MECHANICS OF RESPIRATION
ALS AFFECTS THE MUSCLES OF RESPIRATION, THE “VENTILATORY PUMP MUSCLES”
ALS ultimately results in the progression of respiratory muscle weakness and under-ventilation of the lungs.
Respiratory failure will occur unless prevented and treated with use of noninvasive or invasive breathing support to maintain adequate ventilation of the lungs.
People with ALS have choices for breathing and living and can live beyond respiratory failure, if they so choose.
** The diaphragm is the principal muscle of inspiration for breathing in.

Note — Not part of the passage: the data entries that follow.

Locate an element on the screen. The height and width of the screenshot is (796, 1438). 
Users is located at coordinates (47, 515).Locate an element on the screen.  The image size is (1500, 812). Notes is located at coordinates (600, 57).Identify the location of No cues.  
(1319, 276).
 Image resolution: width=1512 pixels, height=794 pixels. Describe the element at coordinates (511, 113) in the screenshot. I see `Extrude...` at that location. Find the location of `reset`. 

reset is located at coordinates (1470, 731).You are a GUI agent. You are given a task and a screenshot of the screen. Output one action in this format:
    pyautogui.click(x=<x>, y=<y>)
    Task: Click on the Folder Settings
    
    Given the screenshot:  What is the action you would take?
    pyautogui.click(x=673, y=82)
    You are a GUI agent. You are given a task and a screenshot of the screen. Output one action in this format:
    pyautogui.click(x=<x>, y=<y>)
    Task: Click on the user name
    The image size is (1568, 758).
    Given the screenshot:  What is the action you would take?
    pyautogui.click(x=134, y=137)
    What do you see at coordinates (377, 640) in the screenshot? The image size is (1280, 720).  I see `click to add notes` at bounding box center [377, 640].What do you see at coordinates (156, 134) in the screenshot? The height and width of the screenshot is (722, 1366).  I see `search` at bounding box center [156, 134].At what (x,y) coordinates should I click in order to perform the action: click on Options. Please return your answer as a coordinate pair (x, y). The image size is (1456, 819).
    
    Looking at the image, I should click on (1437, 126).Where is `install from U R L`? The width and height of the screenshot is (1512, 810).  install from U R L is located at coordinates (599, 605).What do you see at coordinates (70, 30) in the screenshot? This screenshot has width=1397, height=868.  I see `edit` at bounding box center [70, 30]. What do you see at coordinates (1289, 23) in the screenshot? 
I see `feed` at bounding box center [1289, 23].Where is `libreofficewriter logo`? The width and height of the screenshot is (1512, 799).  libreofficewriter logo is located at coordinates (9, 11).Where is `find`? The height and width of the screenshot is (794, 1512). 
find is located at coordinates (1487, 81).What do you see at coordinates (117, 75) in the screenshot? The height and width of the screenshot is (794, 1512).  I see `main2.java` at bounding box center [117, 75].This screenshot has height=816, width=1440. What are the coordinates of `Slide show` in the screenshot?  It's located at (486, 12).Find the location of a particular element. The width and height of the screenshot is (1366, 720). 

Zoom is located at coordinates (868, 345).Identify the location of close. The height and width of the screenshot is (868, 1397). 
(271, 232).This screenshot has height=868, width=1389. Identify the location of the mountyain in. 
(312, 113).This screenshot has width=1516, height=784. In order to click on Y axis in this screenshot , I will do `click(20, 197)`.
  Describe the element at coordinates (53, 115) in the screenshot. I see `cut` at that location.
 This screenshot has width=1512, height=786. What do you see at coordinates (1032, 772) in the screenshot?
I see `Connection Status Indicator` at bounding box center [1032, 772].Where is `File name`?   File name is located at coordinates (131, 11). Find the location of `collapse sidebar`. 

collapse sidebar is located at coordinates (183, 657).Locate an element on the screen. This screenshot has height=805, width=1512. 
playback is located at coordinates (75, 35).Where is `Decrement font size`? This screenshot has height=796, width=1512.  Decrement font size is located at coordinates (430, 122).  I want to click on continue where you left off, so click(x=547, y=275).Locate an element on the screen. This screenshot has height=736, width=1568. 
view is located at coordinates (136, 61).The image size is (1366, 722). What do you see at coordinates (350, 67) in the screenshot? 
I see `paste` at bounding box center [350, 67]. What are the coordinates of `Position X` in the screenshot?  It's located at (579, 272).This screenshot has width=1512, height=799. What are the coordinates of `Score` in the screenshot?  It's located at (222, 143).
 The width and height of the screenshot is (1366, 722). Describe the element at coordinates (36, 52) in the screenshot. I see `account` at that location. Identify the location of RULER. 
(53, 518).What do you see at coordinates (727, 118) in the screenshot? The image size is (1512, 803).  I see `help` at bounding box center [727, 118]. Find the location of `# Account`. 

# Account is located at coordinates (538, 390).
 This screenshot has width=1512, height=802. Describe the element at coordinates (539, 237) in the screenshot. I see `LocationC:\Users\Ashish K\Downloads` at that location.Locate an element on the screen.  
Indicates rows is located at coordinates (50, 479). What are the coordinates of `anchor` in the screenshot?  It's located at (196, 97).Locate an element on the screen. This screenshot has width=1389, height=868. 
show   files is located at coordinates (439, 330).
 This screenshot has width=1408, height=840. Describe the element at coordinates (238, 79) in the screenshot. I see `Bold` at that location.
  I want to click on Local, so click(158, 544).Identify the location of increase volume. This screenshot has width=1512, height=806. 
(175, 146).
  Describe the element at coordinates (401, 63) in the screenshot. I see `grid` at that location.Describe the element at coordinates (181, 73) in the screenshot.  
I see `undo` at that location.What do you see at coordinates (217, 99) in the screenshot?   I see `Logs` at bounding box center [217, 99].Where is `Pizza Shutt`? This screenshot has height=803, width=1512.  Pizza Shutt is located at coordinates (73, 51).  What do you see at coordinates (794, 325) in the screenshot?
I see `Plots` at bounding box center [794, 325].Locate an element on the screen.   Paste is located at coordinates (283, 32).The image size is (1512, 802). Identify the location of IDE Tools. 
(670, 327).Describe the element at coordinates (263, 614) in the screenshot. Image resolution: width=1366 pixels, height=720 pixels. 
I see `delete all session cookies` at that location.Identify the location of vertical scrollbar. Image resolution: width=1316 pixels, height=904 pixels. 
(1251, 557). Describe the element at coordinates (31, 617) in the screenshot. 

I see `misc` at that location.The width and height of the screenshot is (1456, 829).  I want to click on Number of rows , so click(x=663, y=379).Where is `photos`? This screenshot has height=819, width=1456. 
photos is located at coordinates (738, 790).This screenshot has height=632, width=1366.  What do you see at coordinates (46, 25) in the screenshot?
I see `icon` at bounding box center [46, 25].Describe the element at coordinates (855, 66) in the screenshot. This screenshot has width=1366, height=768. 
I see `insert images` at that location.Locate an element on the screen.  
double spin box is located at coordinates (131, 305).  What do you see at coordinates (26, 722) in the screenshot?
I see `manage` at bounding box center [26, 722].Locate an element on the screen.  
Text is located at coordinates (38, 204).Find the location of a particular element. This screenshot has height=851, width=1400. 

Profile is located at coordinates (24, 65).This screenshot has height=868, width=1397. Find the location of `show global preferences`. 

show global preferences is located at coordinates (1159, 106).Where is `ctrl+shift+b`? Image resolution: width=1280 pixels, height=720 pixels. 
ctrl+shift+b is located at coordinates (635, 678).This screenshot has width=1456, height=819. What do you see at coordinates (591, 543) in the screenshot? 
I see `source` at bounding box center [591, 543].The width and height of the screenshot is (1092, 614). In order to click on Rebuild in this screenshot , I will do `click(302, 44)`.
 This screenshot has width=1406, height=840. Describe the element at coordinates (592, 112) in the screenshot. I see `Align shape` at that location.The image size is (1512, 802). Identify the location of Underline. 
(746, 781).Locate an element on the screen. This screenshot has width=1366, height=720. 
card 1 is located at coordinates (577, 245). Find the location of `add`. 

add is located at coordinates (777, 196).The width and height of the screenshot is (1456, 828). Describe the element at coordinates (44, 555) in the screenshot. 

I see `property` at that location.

Breathing out is ordinarily a passive process.**
INCIDENCE OF ALS
The Incidence of Amyotrophic Lateral Sclerosis in Ohio 2016-2018: The Ohio Population-Based
Andrew AS, Pioro EP, Li M, Shi X, Gui J, Stommel EW, Butt TH, Peipert D, Henegan P, Tischbein, Cazzolli P, Novak J, Quick A, Pugar K, Sawlani K, Katirji B, Hayes T, Horton D, Mehta P, Bradley WG. The incidence of amyotrophic lateral sclerosis in Ohio 2016-2018: the Ohio population-based ALS registry. Neuroepidemiology. DOI: 10.1159/000515103.
WHAT CAUSES ALS?
Risk Factors for Amyotrophic Lateral Sclerosis: A Regional United States Case-Control Study
Andrew A, Bradley W, Peipert D, Butt T, Amoako K, Pioro E, Tandan R, Novak J, Quick A, Pugar K, Sawlani K, Katirji B, Hayes T, Cazzolli P, Gui J, Mehta P, Horton D, Stommel E. Risk factors for amyotrophic lateral sclerosis: a regional United States case-control study. Muscle & Nerve 2021;63:52-59. DOI: 10.1002/mus.27085
We believe that all ALS patients have the right to accurate, necessary and understandable information on ALS and options for living. People should know that ALS ultimately results in progressive respiratory muscle weakness and that breathing failure may be prevented or treated if desired. All people with ALS should be given the choice to live, or if they so choose, to refuse or stop life-sustaining treatment and be given the right to comfort care.